Instructions for the task: Each entry below is to be restated word for word, with no pictures carried over.

=-=-=-=-=

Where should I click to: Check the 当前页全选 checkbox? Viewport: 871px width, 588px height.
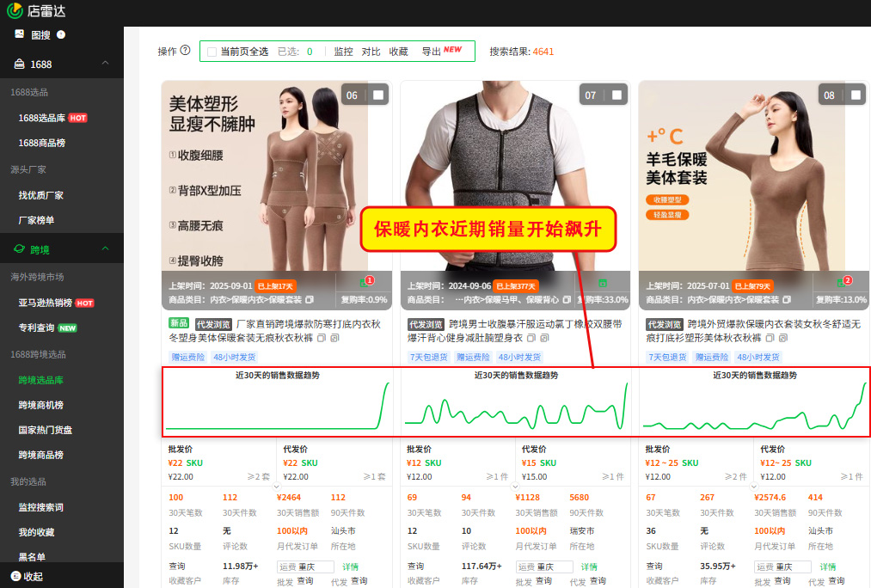(x=212, y=52)
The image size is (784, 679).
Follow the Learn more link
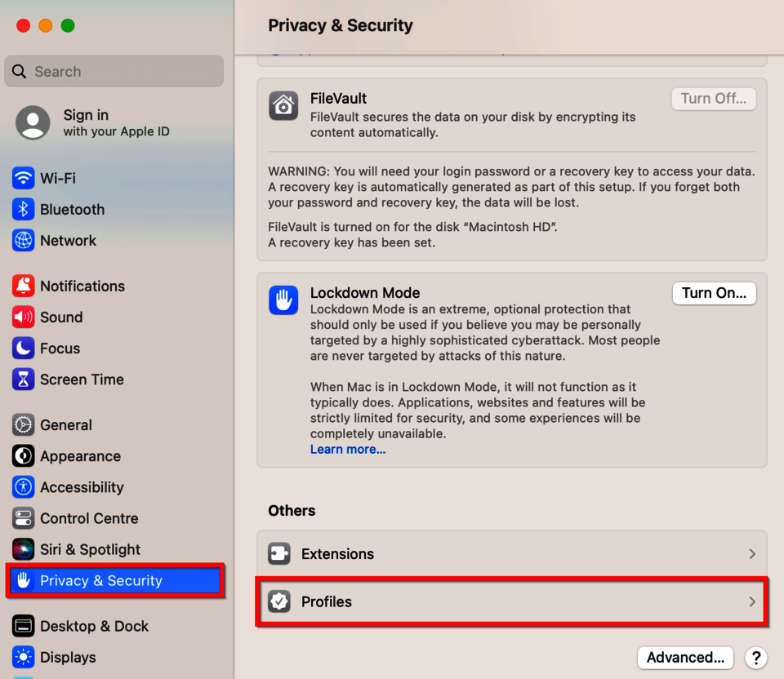point(348,450)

=-=-=-=-=

Answer box:
Where should I click to: Check the 当前页全选 checkbox? Viewport: 871px width, 588px height.
(x=212, y=52)
The image size is (784, 679).
Follow the Learn more link
point(348,450)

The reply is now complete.